→ **EXERCISE REQUIREMENTS**
The result should hold only the lines from the one with "How do I perform: Collapse" through the final line of the data below, transcribed exactly, pictures left out.

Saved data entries
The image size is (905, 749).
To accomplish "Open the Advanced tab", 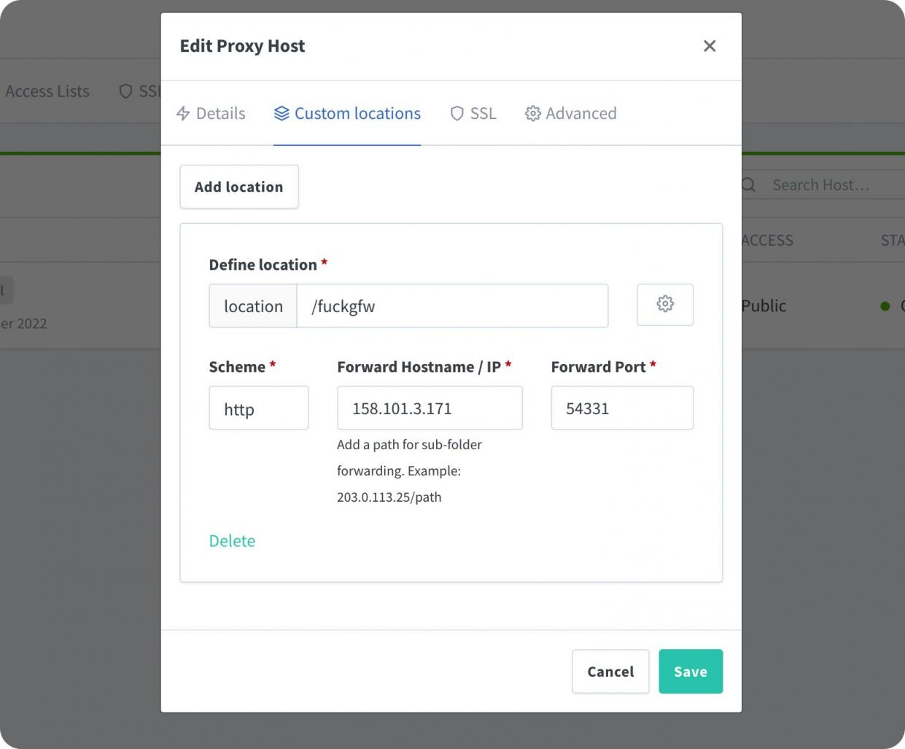I will (x=571, y=114).
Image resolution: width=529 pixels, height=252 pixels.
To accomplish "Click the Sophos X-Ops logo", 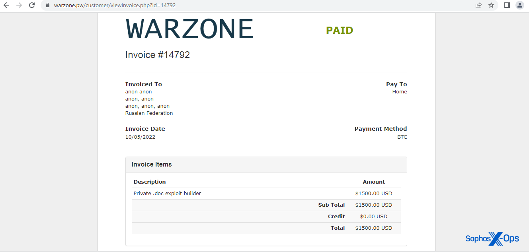I will tap(492, 239).
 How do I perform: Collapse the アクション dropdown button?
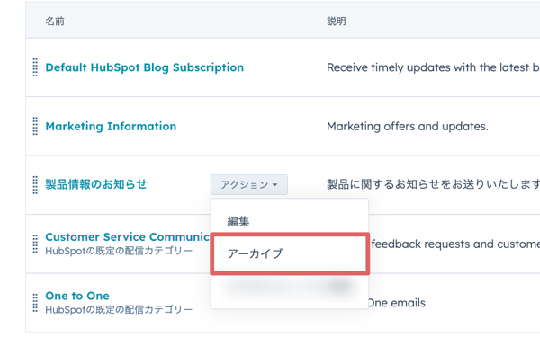coord(249,185)
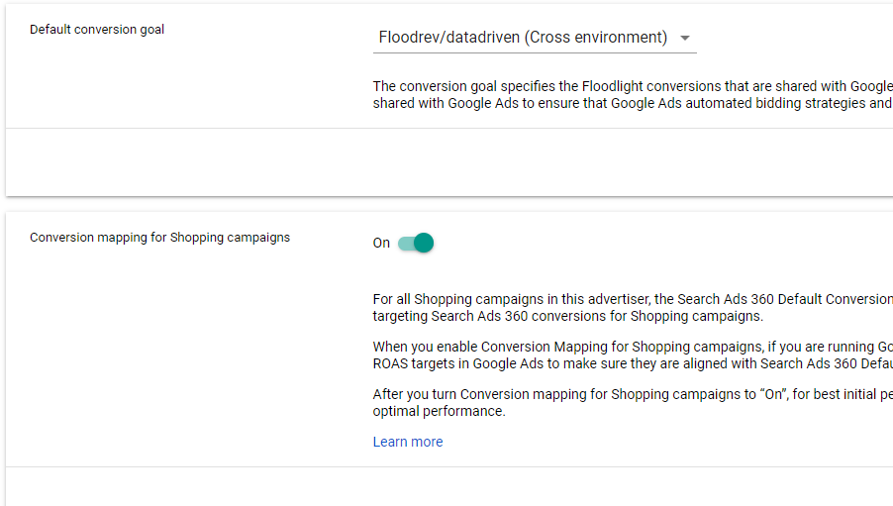Click the "shared with Google Ads to ensure" line
893x506 pixels.
[x=633, y=103]
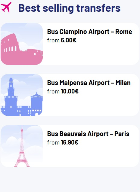Click the Colosseum illustration for Rome

click(x=22, y=44)
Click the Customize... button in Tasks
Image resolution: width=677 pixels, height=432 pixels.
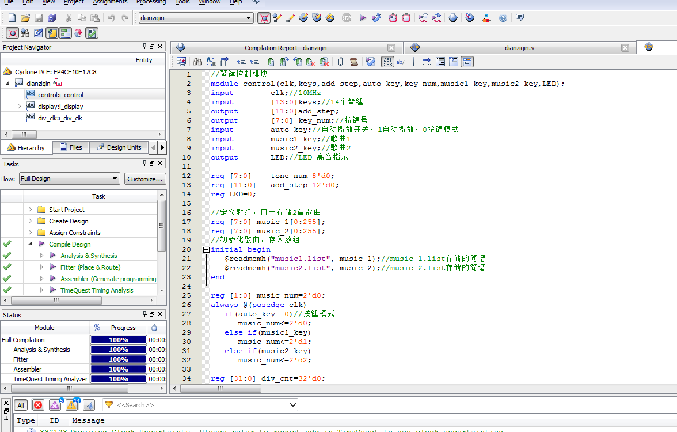click(x=145, y=179)
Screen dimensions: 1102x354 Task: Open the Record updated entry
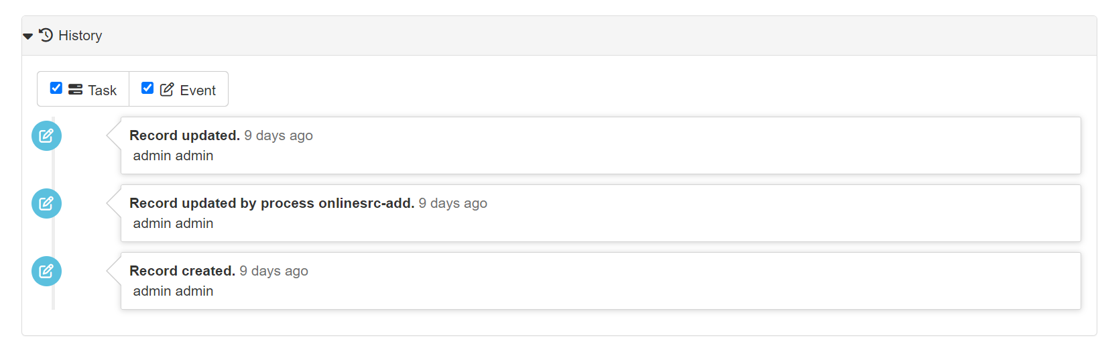tap(601, 145)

→ **ANSWER AREA**
 How do I perform: Collapse the アクション dropdown button?
coord(249,185)
Click the "shared with Google Ads to ensure" line
893x506 pixels.
[x=633, y=103]
Click the Colosseum illustration for Rome

click(x=22, y=44)
Click the Customize... button in Tasks
Image resolution: width=677 pixels, height=432 pixels.
click(x=145, y=179)
Screen dimensions: 1102x354 Task: Open the Record updated entry
tap(601, 145)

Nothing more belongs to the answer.